Cómo opera la suplantación de propietario, paso a paso
Esta es una de las estafas más sofisticadas y devastadoras del mercado inmobiliario en Tijuana. Requiere infraestructura — falsificadores, contactos en notarías, o al menos paciencia para escoger el predio correcto. Por eso suele apuntar a terrenos de valor medio-alto donde el botín justifica la operación.
El patrón típico:
- Selección del predio víctima. El suplantador busca un terreno cuyo dueño legítimo está ausente, lejos, o desconectado: herederos que nunca tomaron posesión, dueños radicados en EUA o el extranjero, propiedades familiares en sucesión sin actualizar, terrenos de personas mayores o fallecidas. El RPPC y catastro de Tijuana son consultables, así que identificar candidatos es trivial.

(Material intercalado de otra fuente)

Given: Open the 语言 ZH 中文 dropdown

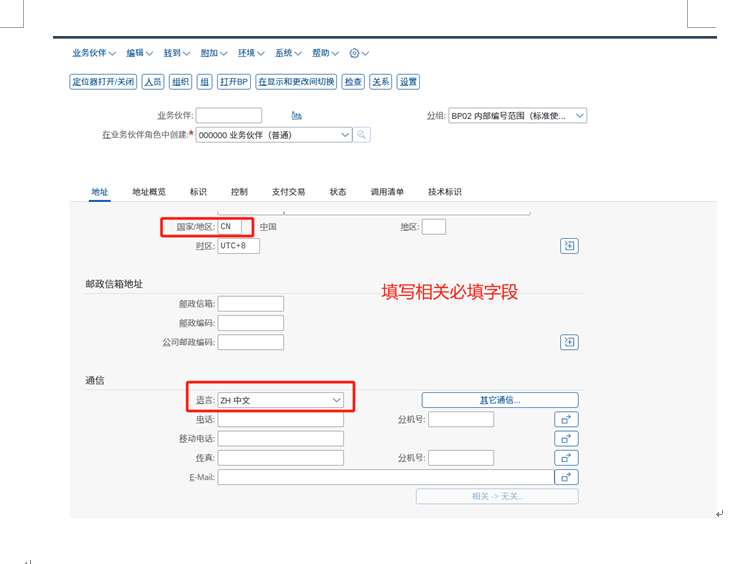Looking at the screenshot, I should 336,400.
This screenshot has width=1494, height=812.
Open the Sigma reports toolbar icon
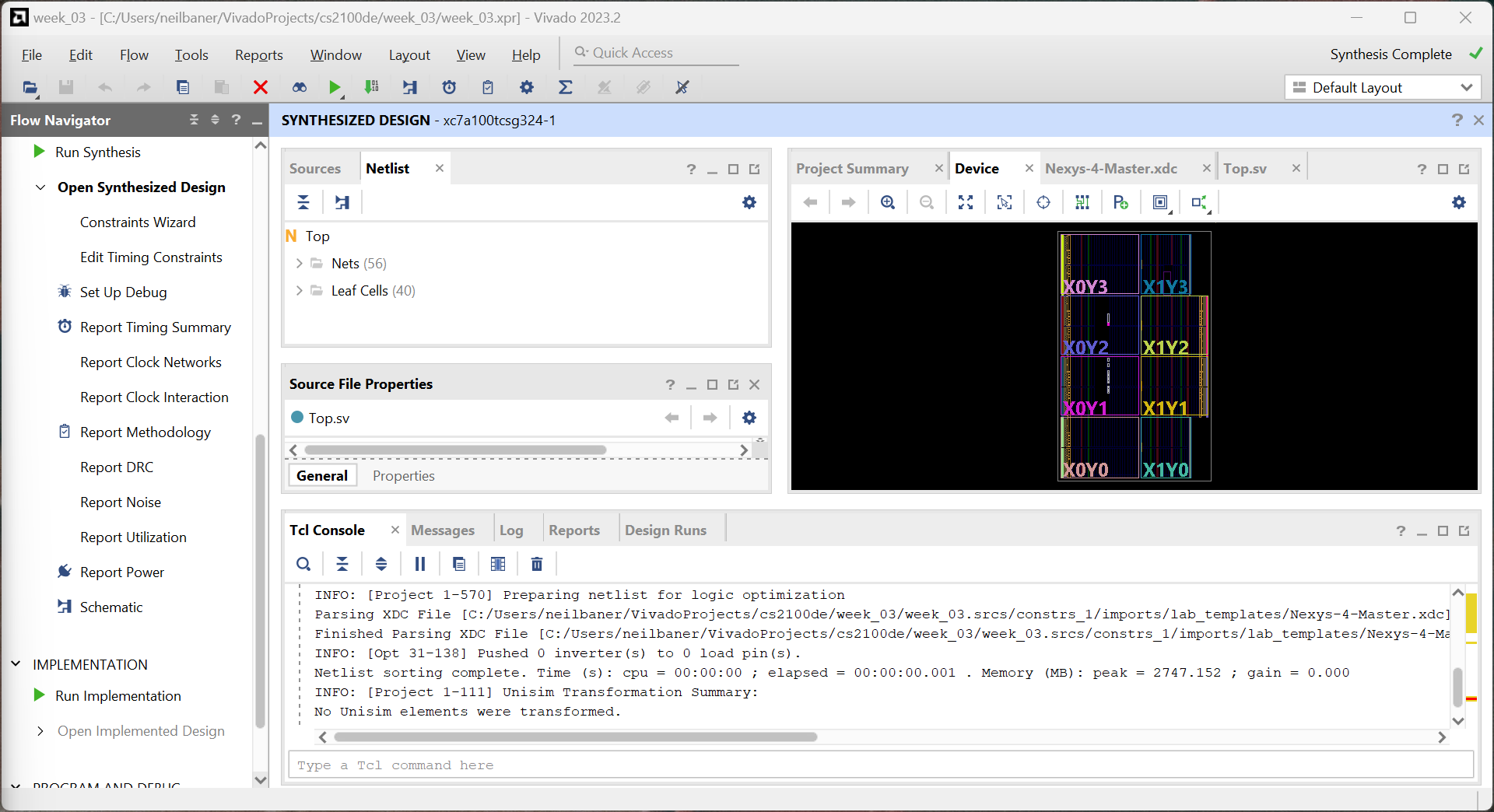(x=566, y=87)
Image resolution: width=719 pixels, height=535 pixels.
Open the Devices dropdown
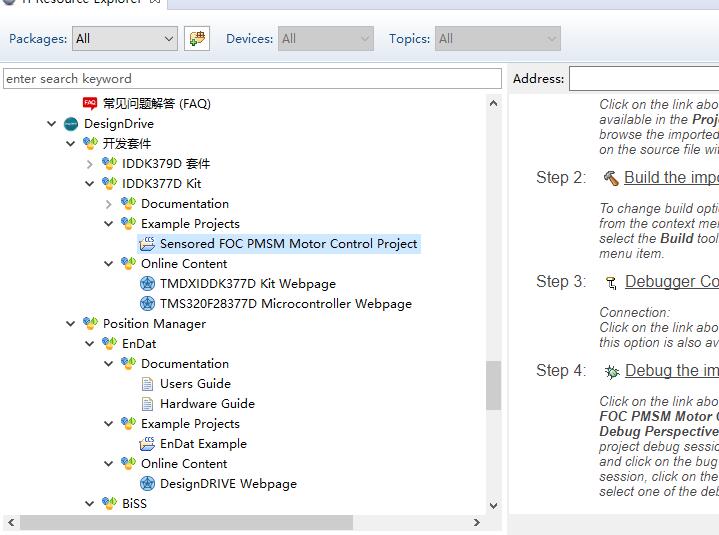coord(325,39)
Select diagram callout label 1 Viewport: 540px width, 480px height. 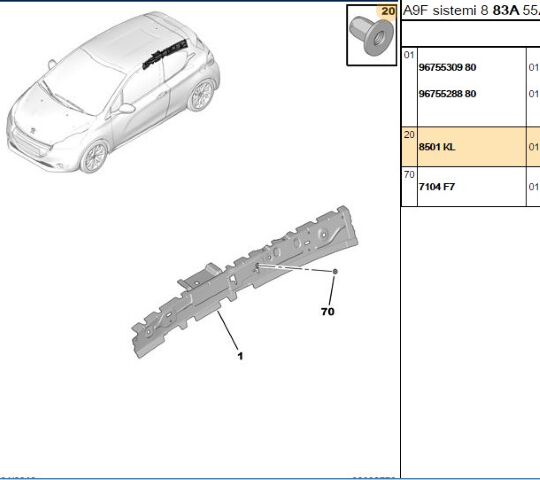tap(240, 356)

- Construcción de la identidad falsa. Con el nombre y CURP del titular registral, el estafador produce una INE apócrifa (con foto propia, datos del dueño real), comprobantes de domicilio, RFC, y a veces hasta acta de nacimiento. La calidad de estos documentos en BC es alta: la mayoría pasa inspección visual estándar.
- Publicación y captación del comprador. El terreno se anuncia con precio levemente debajo del mercado pero no escandaloso (precio escandaloso espanta al notario). Se buscan compradores extranjeros, foráneos, o de bajo perfil de verificación.
- Coordinación con notario, casi siempre desprevenido. El estafador acude al notario con la identidad falsa y las copias de las escrituras del dueño real (obtenidas por consulta pública en RPPC o reconstruidas). El notario protocoliza la escritura de compraventa con la identidad presentada, en buena fe.
- Cobro y desaparición. Recibido el pago (transferencia, cheque al portador, efectivo), el estafador desaparece. La INE falsa se destruye. Las cuentas bancarias usadas se cierran. Para cuando el comprador intenta inscribir en el RPPC y aparece el conflicto con el dueño real, el suplantador ya está fuera del estado o del país.
Existe una variante particularmente cruel: la suplantación con escrituras totalmente apócrifas — escrituras públicas inventadas, con número de notaría falso o de un notario inexistente, hechas con software profesional. Estas no requieren ni siquiera que exista un dueño real ausente: el estafador inventa toda la cadena.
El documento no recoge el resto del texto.